Castelbelforte: rancori nati a scuola e covati a lungo dietro l’aggressione che ha quasi ucciso la tredicenne

BRESCIA – Un interrogatorio durato quattro ore alla presenza dei legali Daniele Delaini e Federica Brutti. E’ quello a cui sono state sottoposte ieri dal pm Ilaria Rolfi, presso il Tribunale dei Minori di Brescia, le due tredicenni che sabato scorso in un parco di Castelbelforte hanno aggredito e ridotto quasi in fin di vita una compagna di classe.  Il procedimento penale aperto è infatti per tentato omicidio. Le ragazze, che rischiano l’applicazione di misure di sicurezza come l’affido in comunità o la libertà vigilata, pare abbiano finalmente parlato anche della motivazione che le avrebbe portate a quel gesto scellerato.
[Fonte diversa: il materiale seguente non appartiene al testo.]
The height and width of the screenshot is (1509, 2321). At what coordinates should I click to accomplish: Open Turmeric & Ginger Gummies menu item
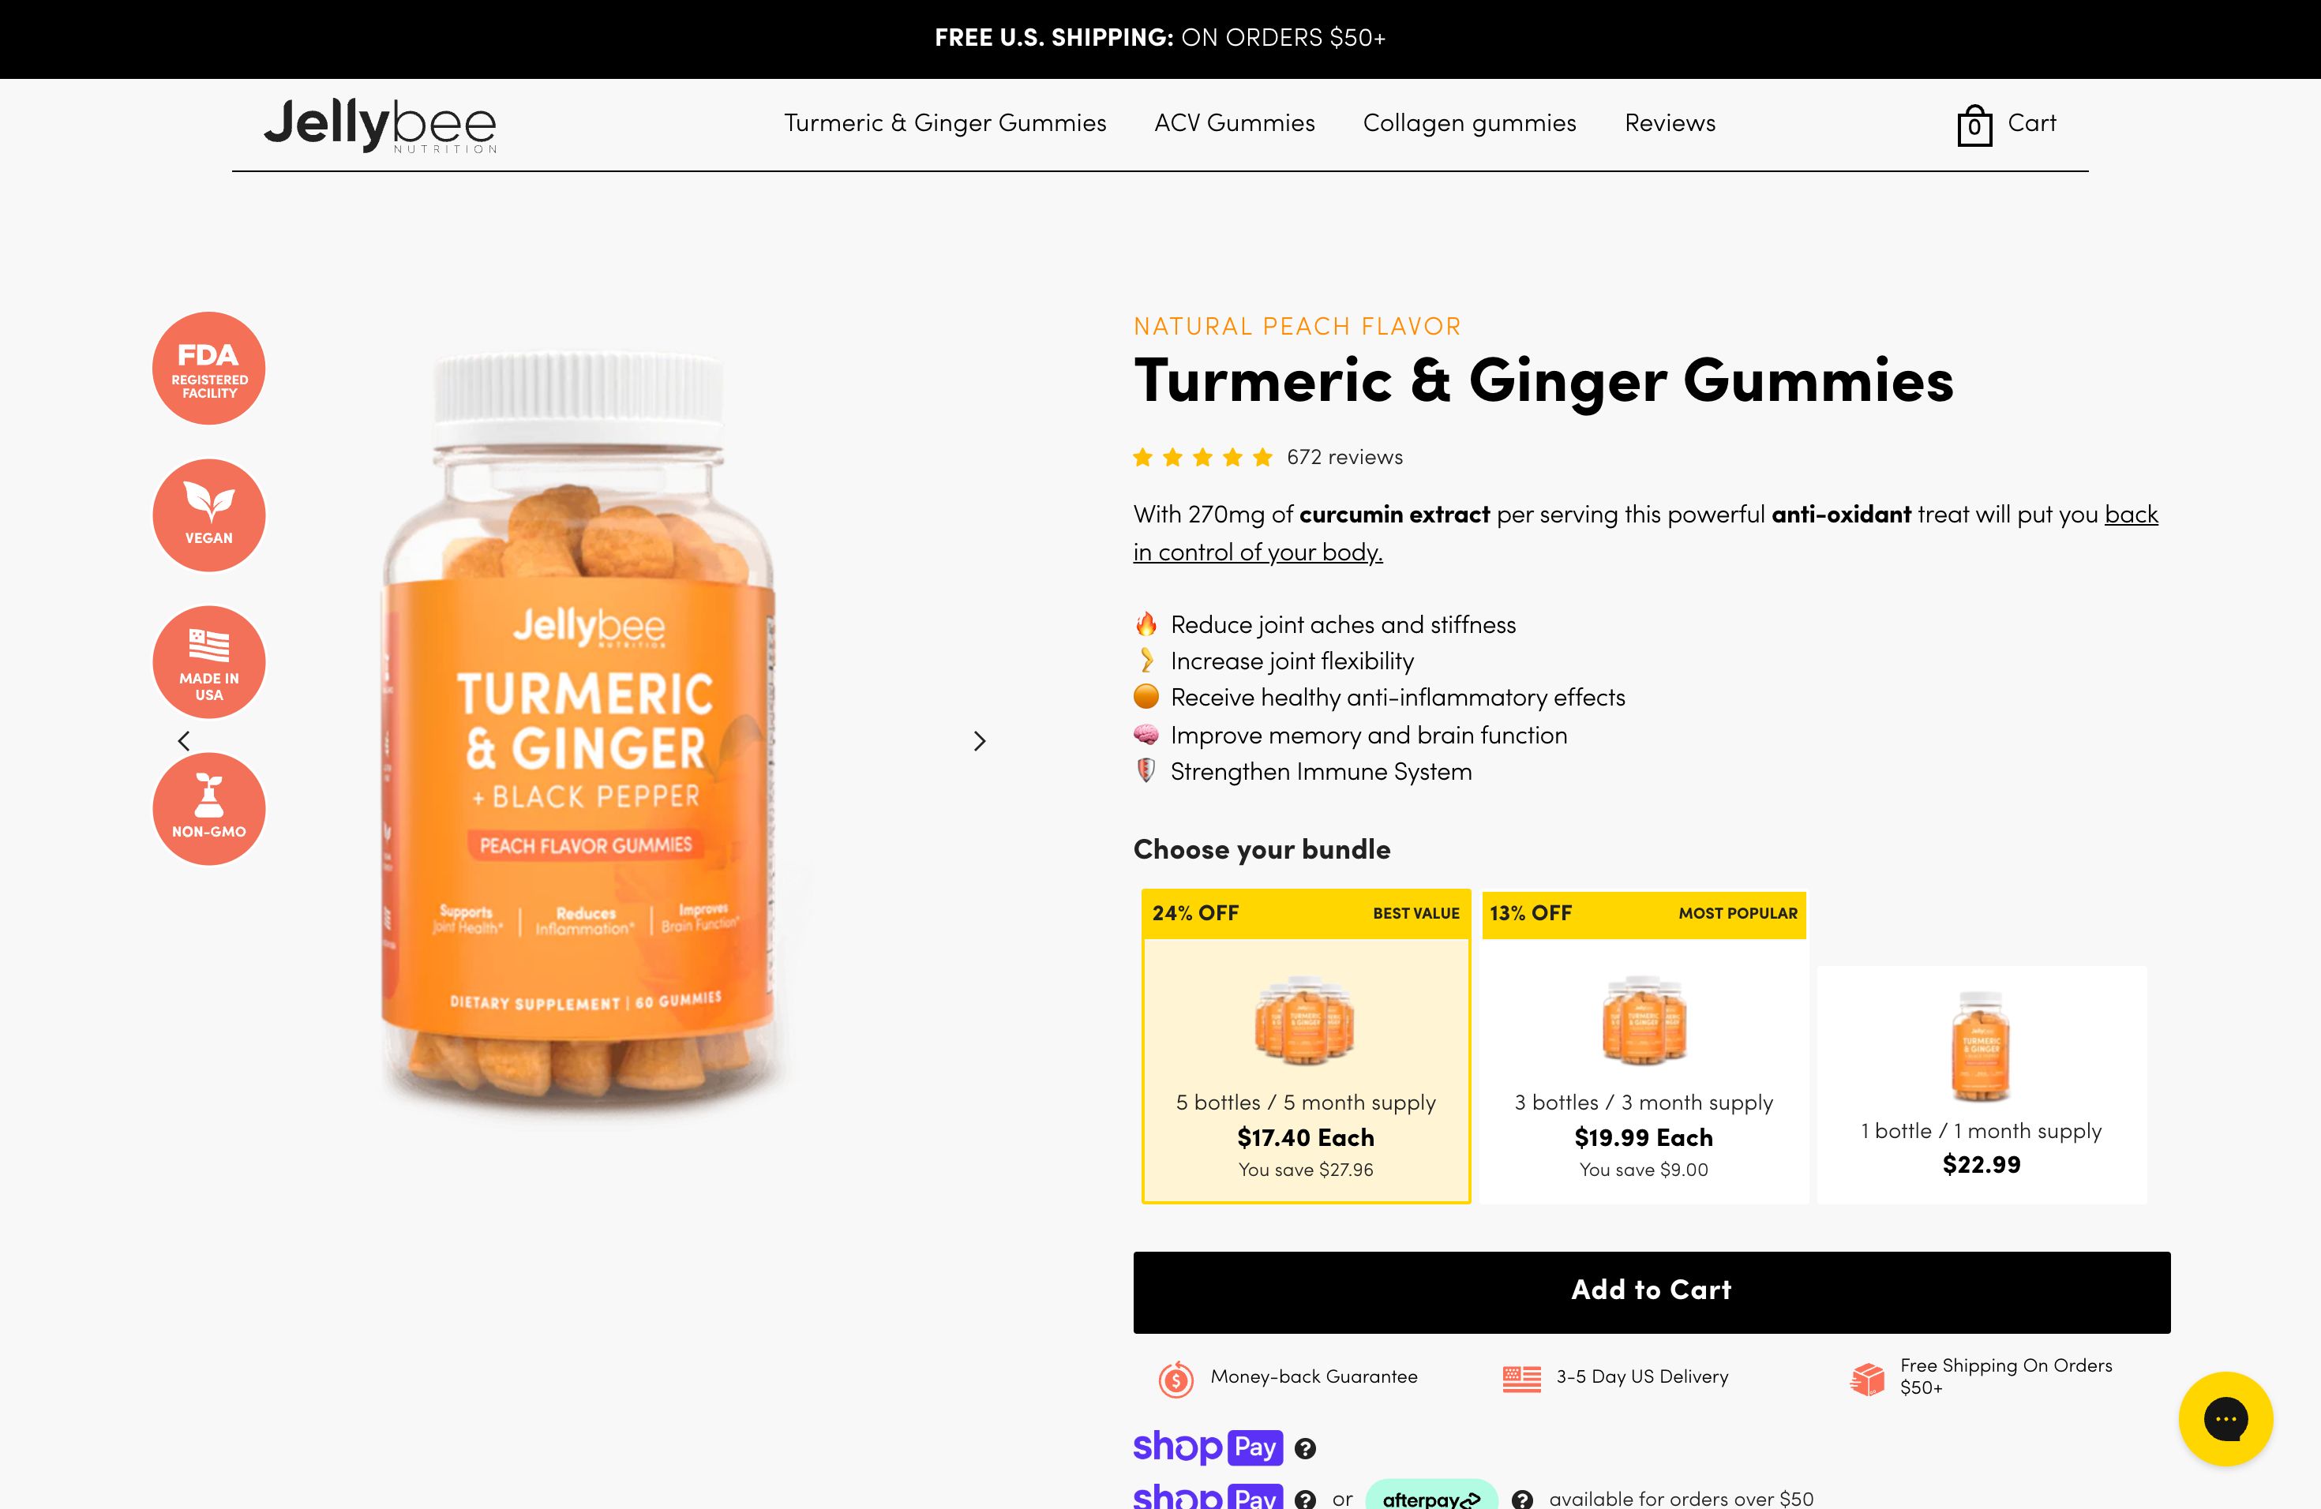(945, 123)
In particolare sembrerebbe abbiano parlato di rancori che andavano avanti da tempo e che si sarebbero alimentati tra i banchi di scuola dove la vittima era sempre stata una studentessa modello. Si sarebbero dette anche pentite di quanto fatto.
Si attende di sapere quale sarà la richiesta del pm e quale poi la decisione del Tribunale.